18 pages • 36 minutes read
Content Warning: Images in “The Children’s Crusade: Birmingham—1963” depict violence against children and other disturbing imagery.
“What Shall I Tell My Children Who Are Black? (Reflections of an African-American Mother)” by Margaret Burroughs (1963)
Like the mother in “Ballad of Birmingham,” the speaker in Burroughs’s poem is committed to keeping her child safe. In “Ballad of Birmingham,” the mother worries over immediate threats to her child’s safety if the child protests. The mother in Burroughs’s poem is more concerned about the corrosive influence of racism on her children’s identities; she acts by educating her children about their past, while the mother in “Ballad of Birmingham” seeks to insulate her daughter, with tragic results.
“The Last Quatrain of the Ballad of Emmett Till” by Gwendolyn Brooks (1960)

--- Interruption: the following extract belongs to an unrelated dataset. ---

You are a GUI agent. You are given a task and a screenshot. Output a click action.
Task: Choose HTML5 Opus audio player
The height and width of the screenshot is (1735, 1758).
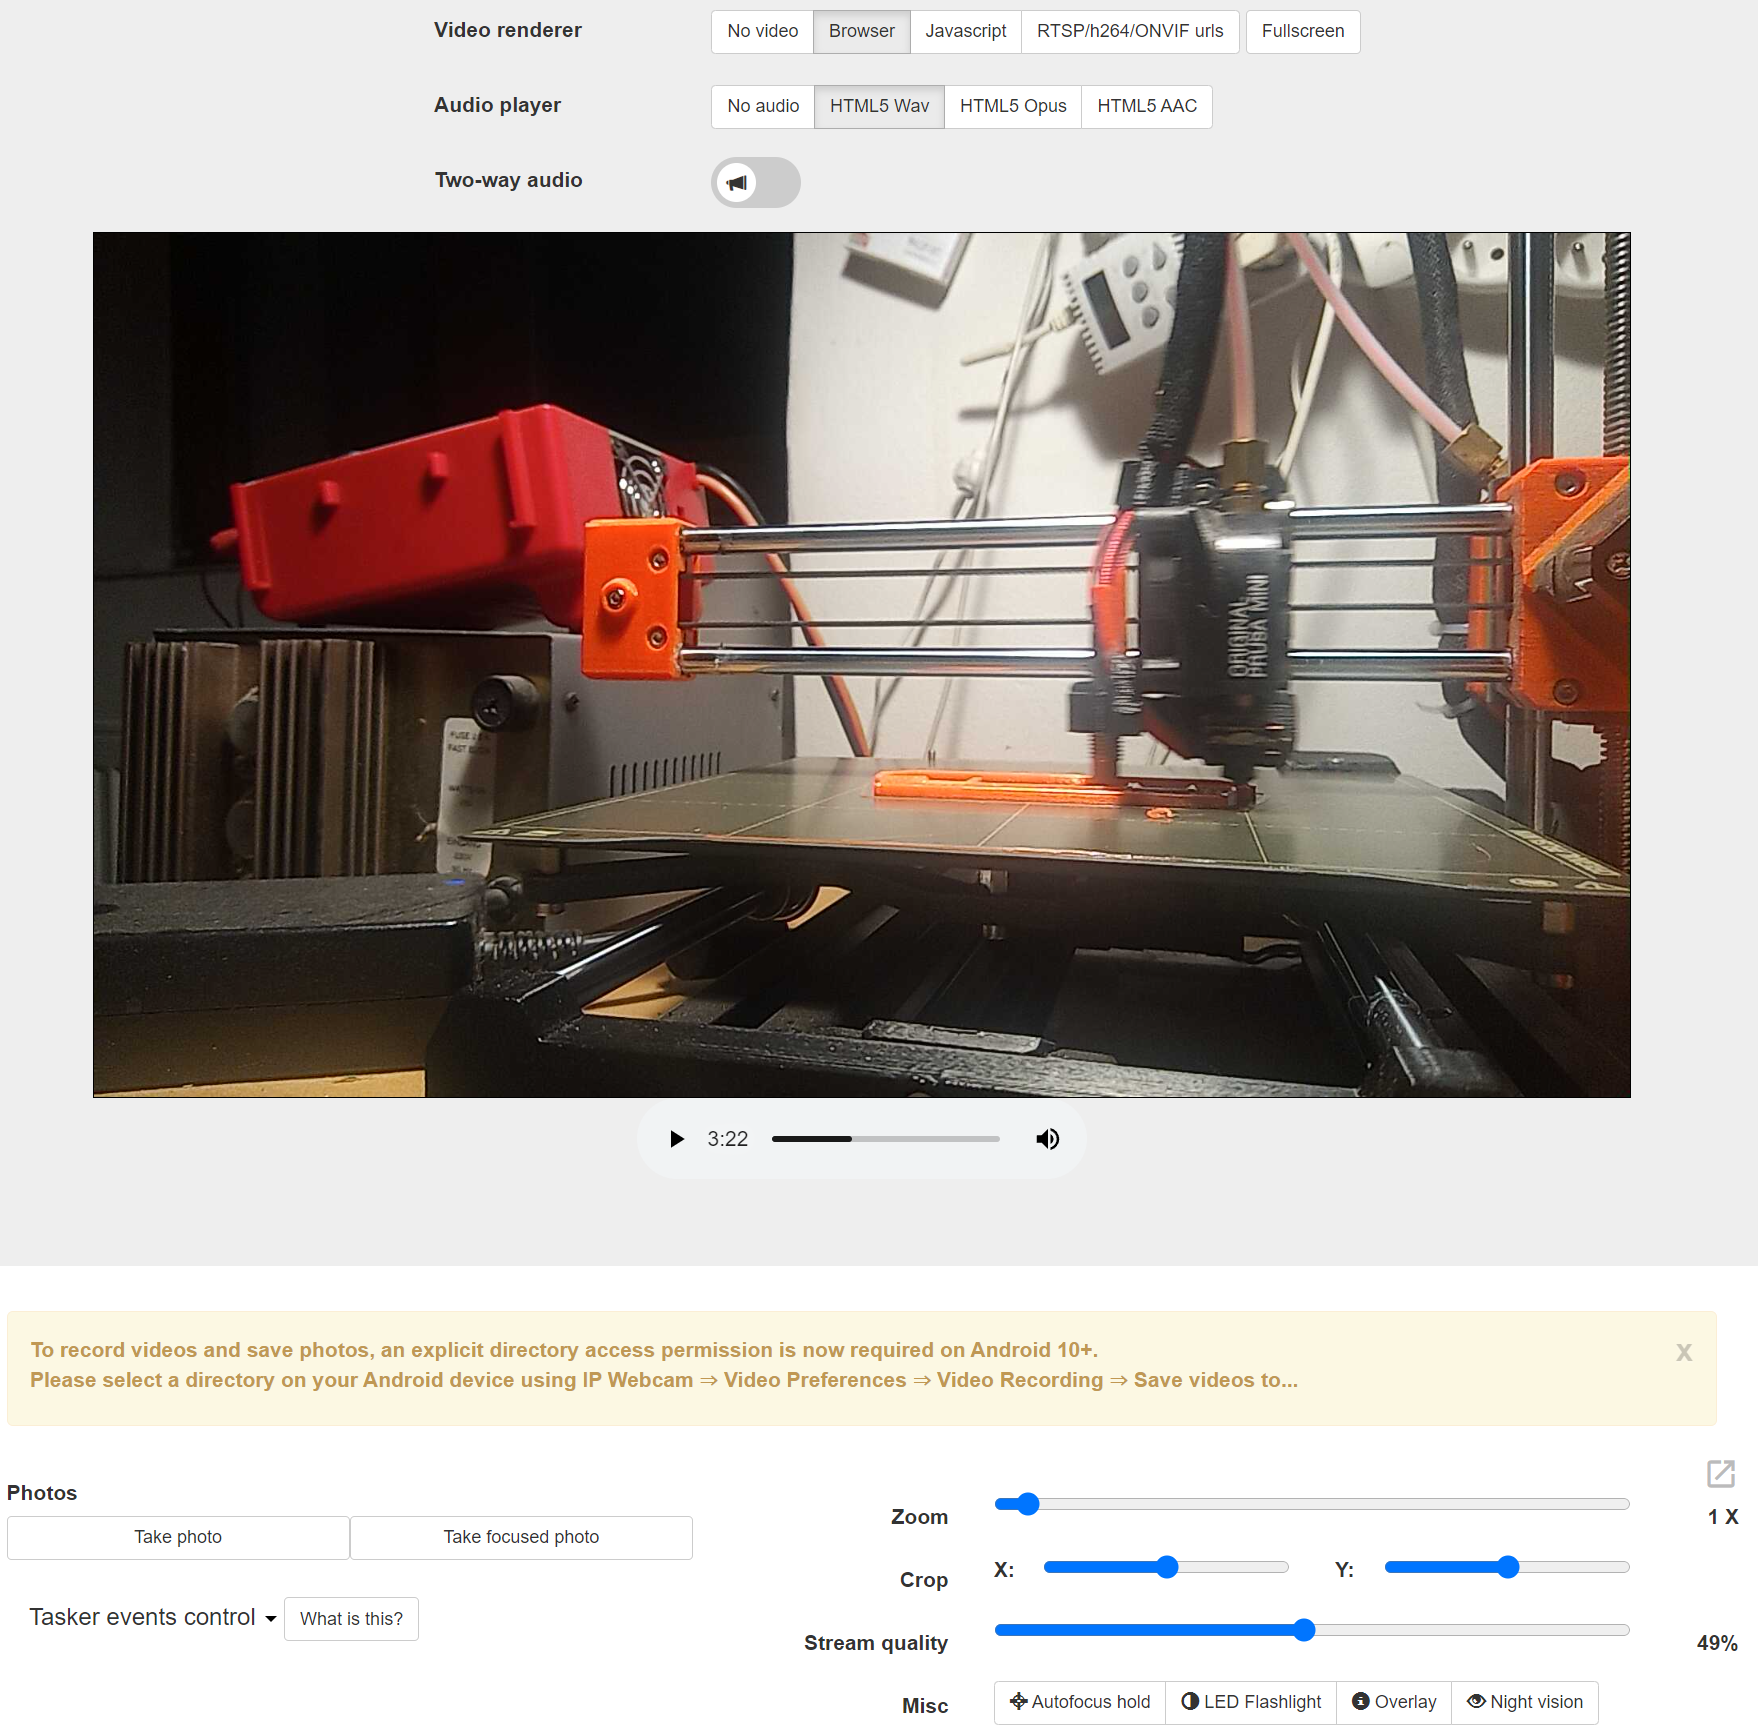(1013, 106)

Like Randall, Gwendolyn Brooks relies on historical allusion—in this case, the lynching of 14-year-old Emmett Till—to examine the impact of racial violence on mothers and their children. Where Randall hews to the traditional ballad form, Brooks relies on vivid imagery to paint a realistic picture of what life is like after the death of the child. The contrasts between the two poems help highlight the strong storytelling elements Randall uses to recount popular Black history.